Tips for Writing a Data Sharing or Data Management Plan

An effective data sharing plan in the social and behavioral sciences must address the following principles:

  • Protection of human subjects - Show evidence of a disclosure risk limitation strategy that addresses respondent privacy and confidentiality across the research data life cycle, taking into account not only informed consent and the IRB submission for data collection but also evaluation and limitation of disclosure risk in the final analytic data files. If a restricted-use file will be created, detail the administrative controls on data access and use that are planned.
  • Comprehensive standardized documentation - Provide a plan for creating study and variable level metadata that documents all variables, including derived, imputed, and recoded items, in a clear and transparent way. Documentation should conform to international documentation standards in the scientific field in which data collection occurs and should facilitate interoperability and metadata reuse, avoiding the use of proprietary software.

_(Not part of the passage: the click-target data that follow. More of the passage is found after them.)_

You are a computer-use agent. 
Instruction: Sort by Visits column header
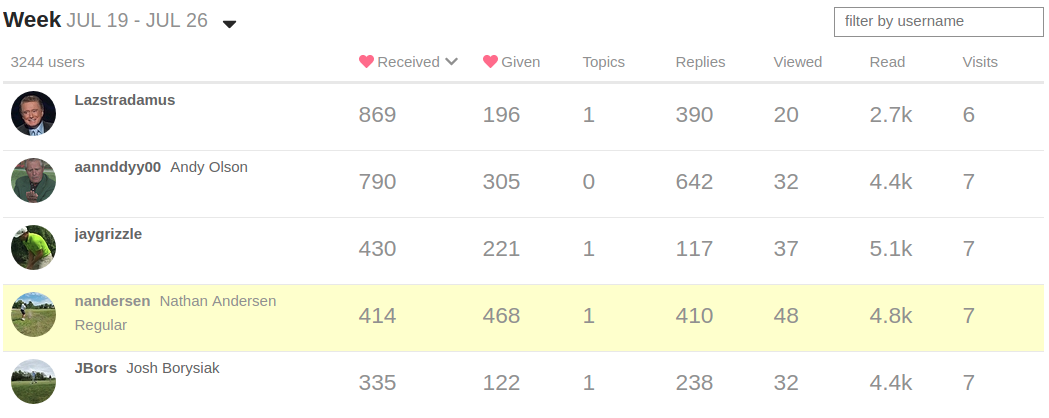pos(980,62)
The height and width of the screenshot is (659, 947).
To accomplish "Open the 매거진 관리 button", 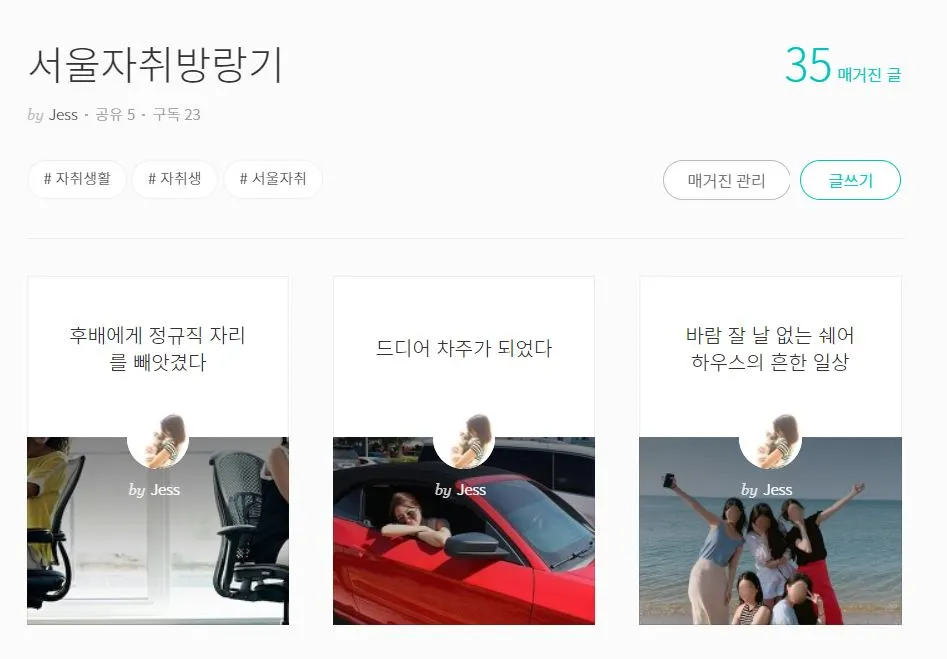I will 726,180.
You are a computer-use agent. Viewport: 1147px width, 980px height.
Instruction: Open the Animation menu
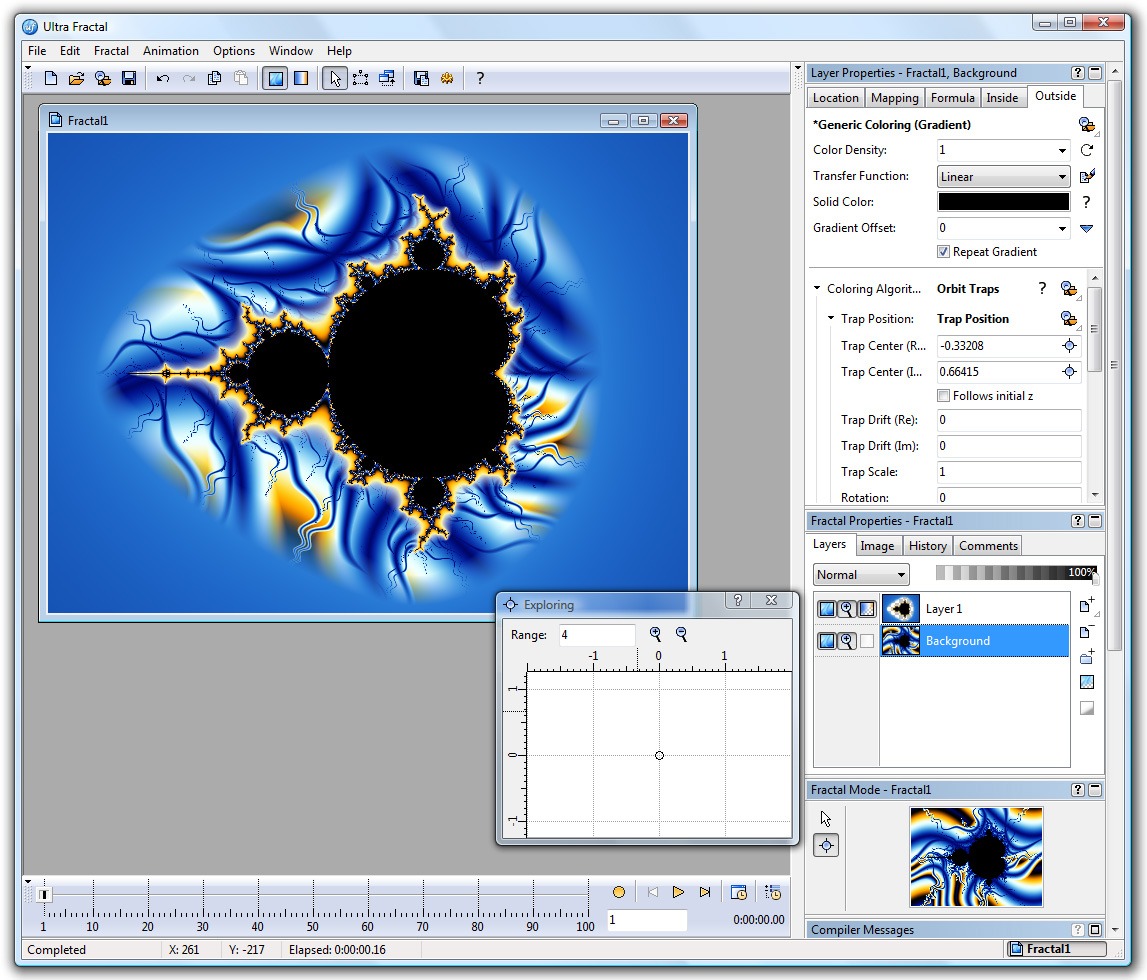point(170,50)
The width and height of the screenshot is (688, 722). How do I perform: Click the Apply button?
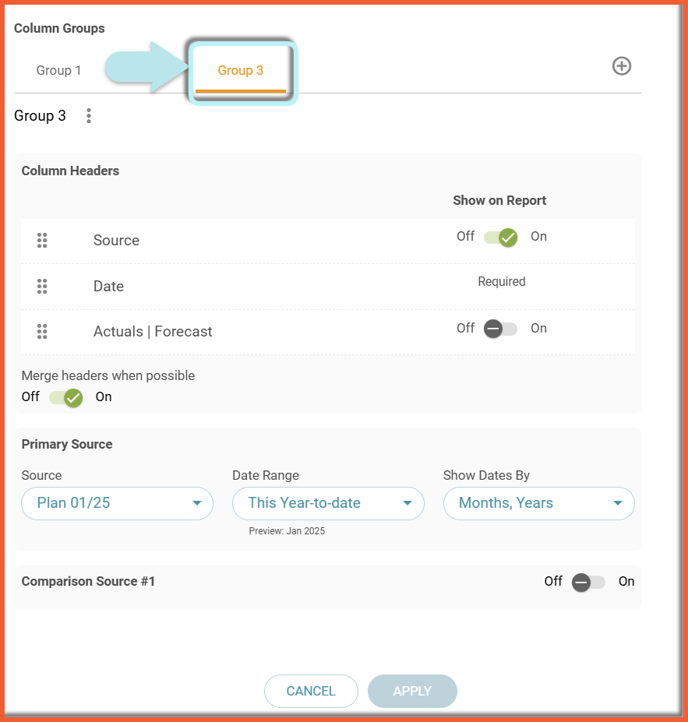(412, 691)
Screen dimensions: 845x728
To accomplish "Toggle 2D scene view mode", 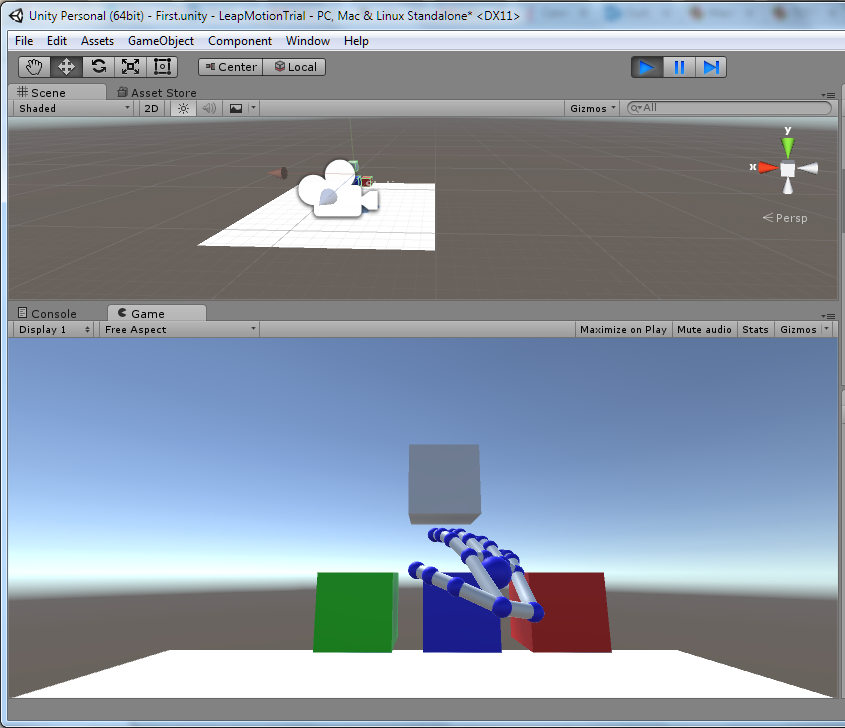I will pos(151,108).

  • Enduring access - Present a recommendation for widespread and fair access to the data for all eligible users. Criteria for eligibility and the legal terms of data re-use should be clearly stated in the plan along with any licensing proposed. The technology underlying the dissemination mechanism should be designed to ensure stable, continuous, and secure access to the data files.
  • Long-term preservation - Provide a plan for preserving the data over time and ensuring that the data are migrated as appropriate and kept usable for a reasonable period. This plan can incorporate a strategy that moves the data to a digital or institutional repository. Any barriers to archival storage of data in specific locations should be noted.
  • Usage metrics - Outline a method for tracking data use and the characteristics of data users. Effective data sharing must address the needs of the secondary users. In the absence of information about the volume and nature of the user community, data dissemination strategies may be costly and ineffective.